* _WHAT YOU HAVE TO DO_
Please echo back the lines of the material from the line with "Close the directions" to the line with "[x=229, y=487]", word for word.

* _INFORMATION SHOWN_

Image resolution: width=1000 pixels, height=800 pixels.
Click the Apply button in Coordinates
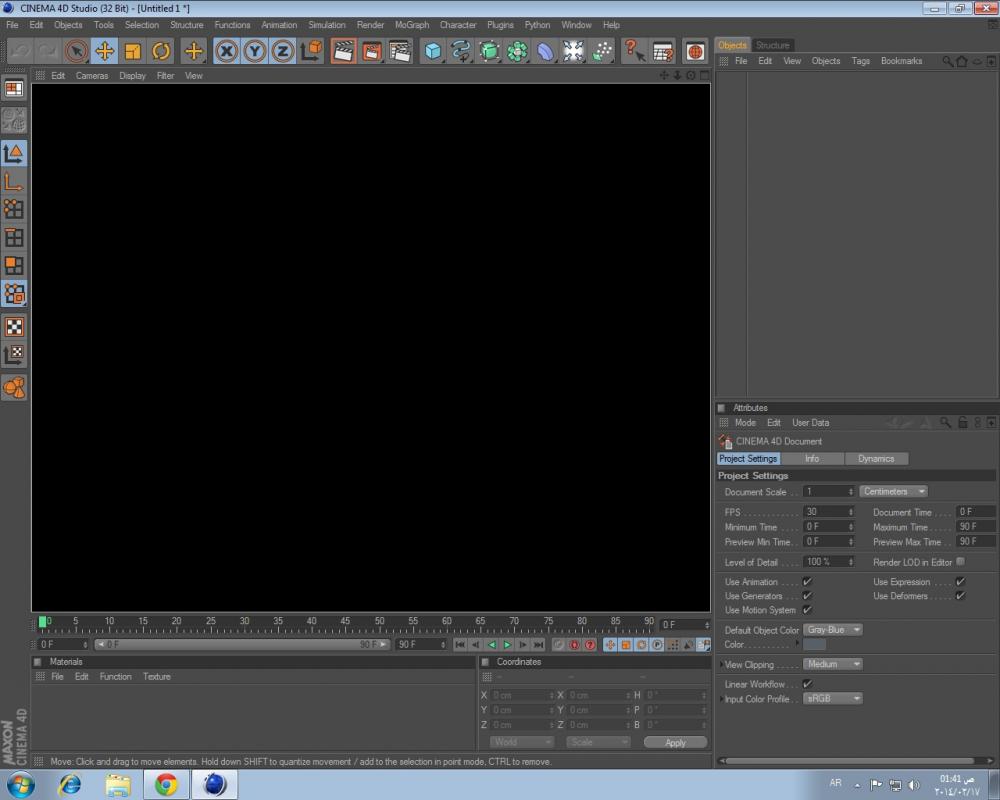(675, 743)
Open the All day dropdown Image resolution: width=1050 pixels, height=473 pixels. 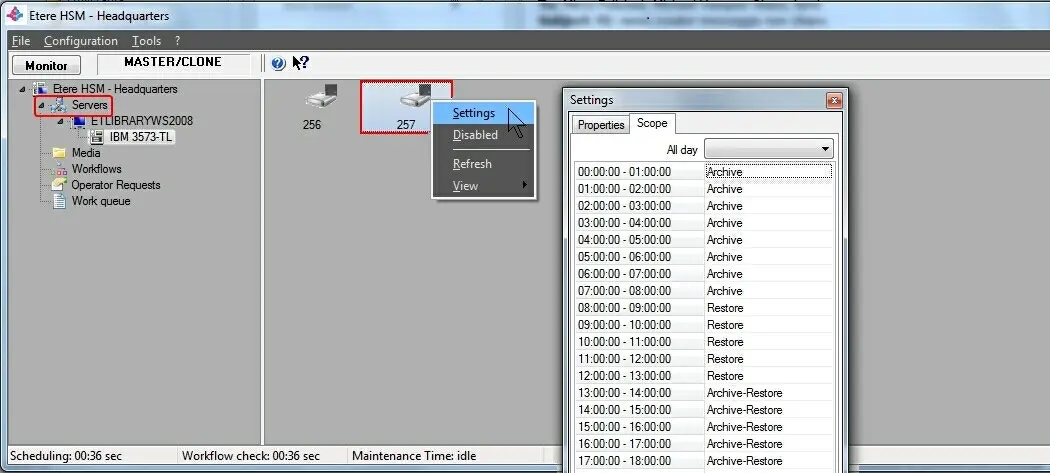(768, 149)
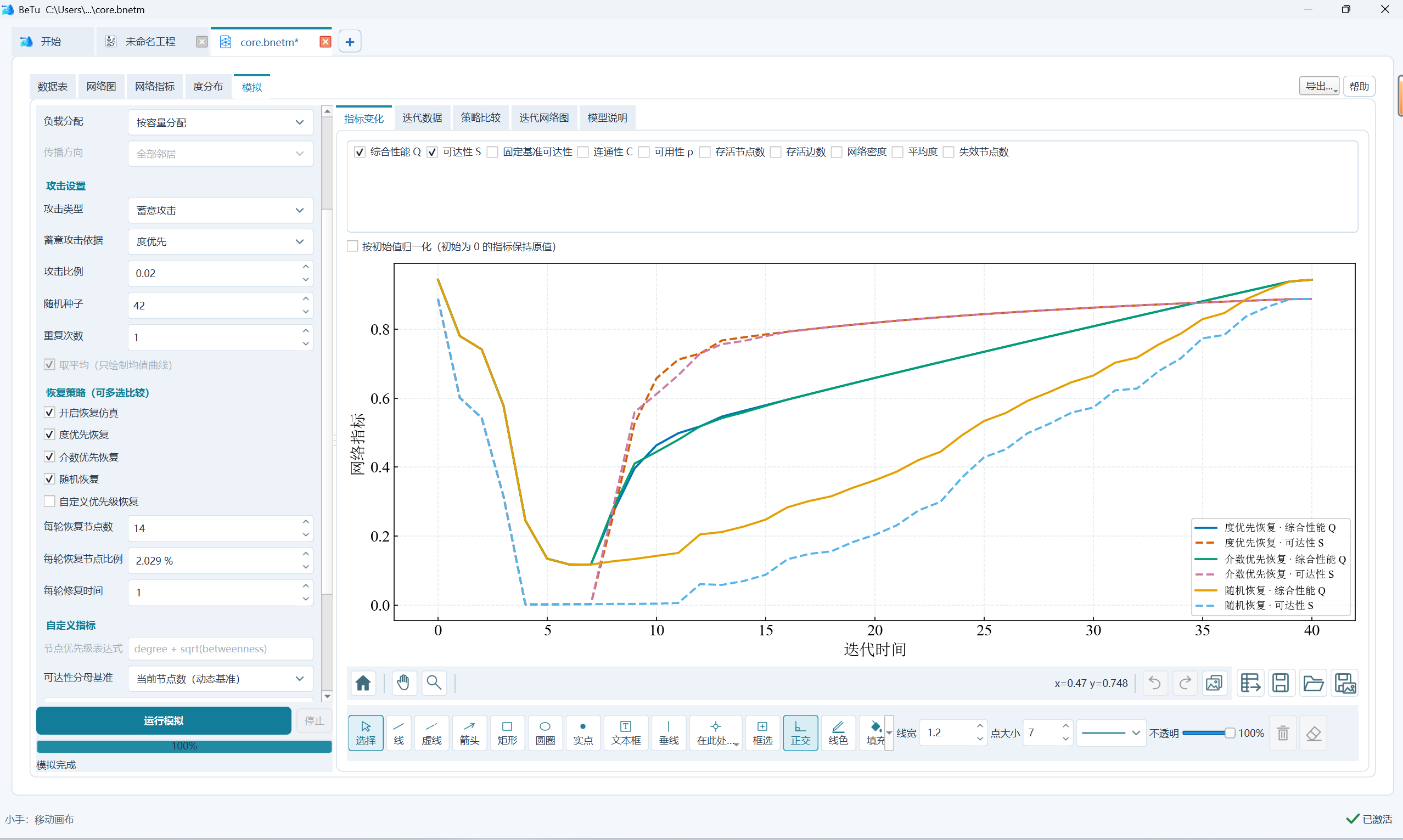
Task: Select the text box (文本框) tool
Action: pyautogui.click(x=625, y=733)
---
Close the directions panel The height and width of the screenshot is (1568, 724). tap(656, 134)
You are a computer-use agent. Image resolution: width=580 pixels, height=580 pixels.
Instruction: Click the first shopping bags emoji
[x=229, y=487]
--
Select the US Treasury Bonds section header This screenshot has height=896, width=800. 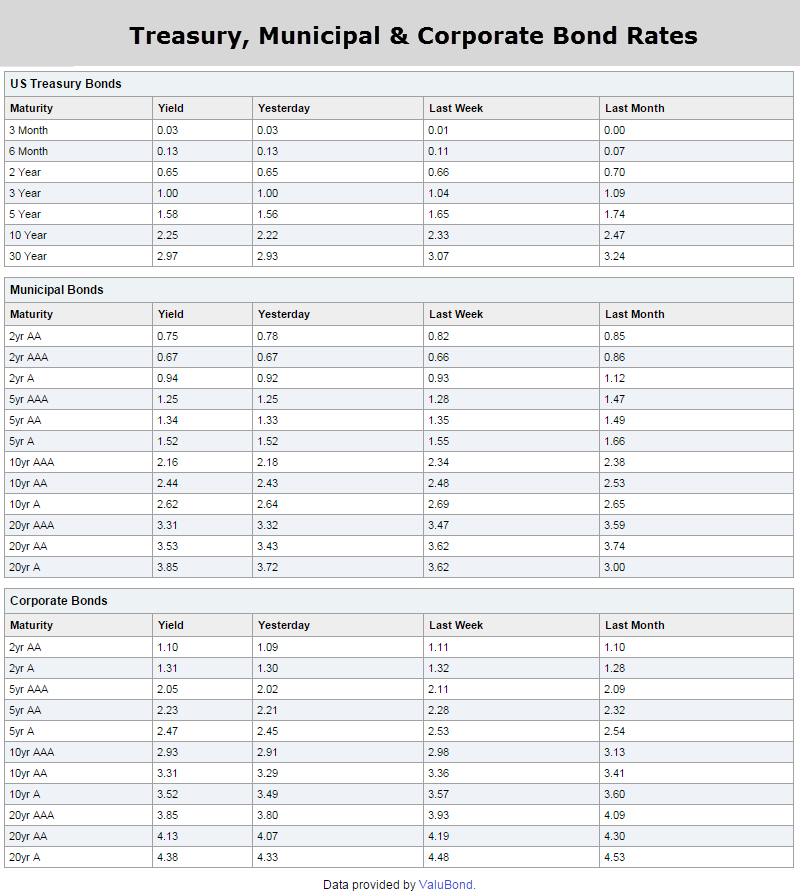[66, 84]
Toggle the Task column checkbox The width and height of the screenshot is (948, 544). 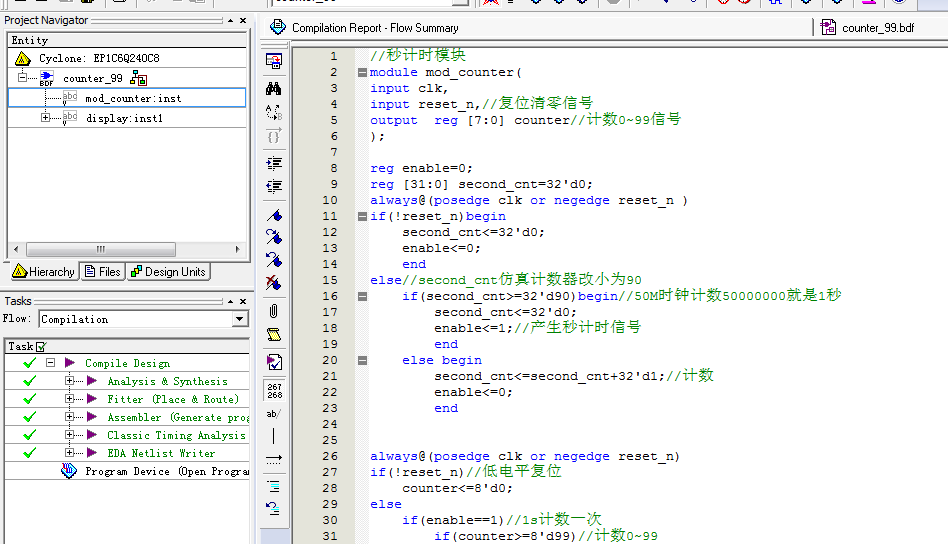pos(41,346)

* _EXERCISE RESPONSE_
Close the directions panel The height and width of the screenshot is (1568, 724). tap(656, 134)
You are a computer-use agent. Image resolution: width=580 pixels, height=580 pixels.
Instruction: Click the first shopping bags emoji
[x=229, y=487]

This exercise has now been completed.